Text to read =
To my mind, this quote draws attention to the “bingle mentality” of the policy-makers who build and manage urban roads. Streets are deliberately designed and regulated to tolerate the sort of minor collisions between motorised vehicles that often result in the need for expensive panel beating but don’t usually result in serious injuries or death.
Most times damage is covered by insurance and no one’s seriously hurt; so whichever driver is at fault is issued with the same penalty they’d cop if they were nabbed for breaking the road rules.
That might be a reasonable approach when motorists collide with each other on a suburban street; they’re each protected by a panoply of safety devices like progressively deforming metal bodies, pre-tensioned seat belts, and multiple head, shoulder and knee air bags.
But what’s a mere bingle between cars can be life threatening or maiming for a cyclist who’s involved in a collision with a vehicle.
There’s a huge asymmetry here. For all practical purposes, cyclists do no harm to the occupants of a vehicle in the event of a crash. And of course riders have very few ways to reduce the risk of serious injury or death to themselves.

Source excerpt =
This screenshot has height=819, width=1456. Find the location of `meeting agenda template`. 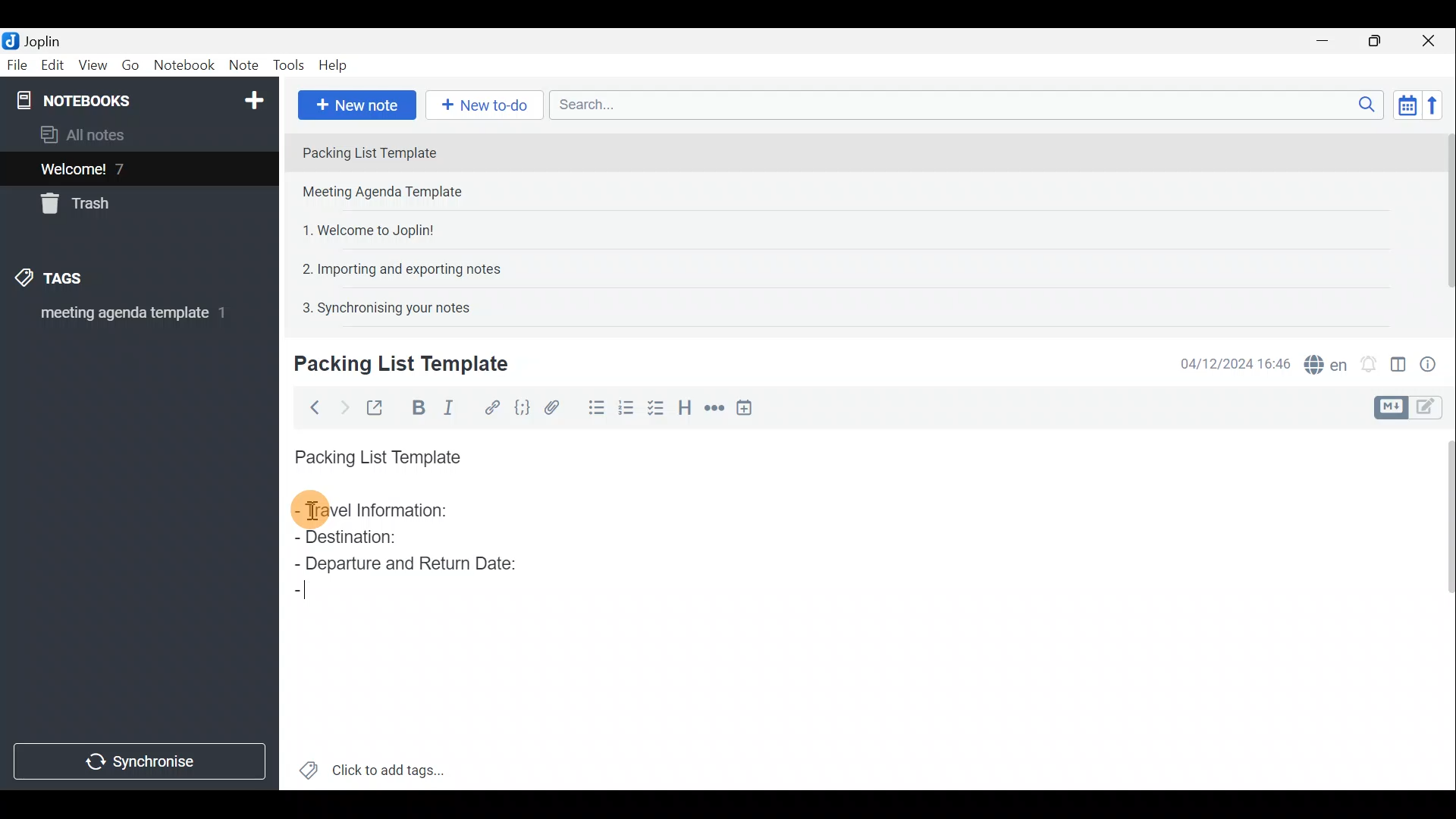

Tasks and exercises =
**A)** Answer these questions about the passage on cyclists and road design:
(i) What sort of collisions are streets designed and regulated to tolerate?
(ii) Which safety devices protect motorists who collide with each other?
(iii) How much harm do cyclists do to a vehicle's occupants in a crash?
**B)** Could you reproduce the passage on cyclists and road design between "Most times damage" and "knee air bags.", inclusive?

Responses to the exercise =
**A)**
(i) Minor collisions between motorised vehicles that often need expensive panel beating but don't usually cause serious injuries or death.
(ii) Progressively deforming metal bodies, pre-tensioned seat belts, and multiple head, shoulder and knee air bags.
(iii) For all practical purposes, none.

**B)**
Most times damage is covered by insurance and no one’s seriously hurt; so whichever driver is at fault is issued with the same penalty they’d cop if they were nabbed for breaking the road rules.
That might be a reasonable approach when motorists collide with each other on a suburban street; they’re each protected by a panoply of safety devices like progressively deforming metal bodies, pre-tensioned seat belts, and multiple head, shoulder and knee air bags.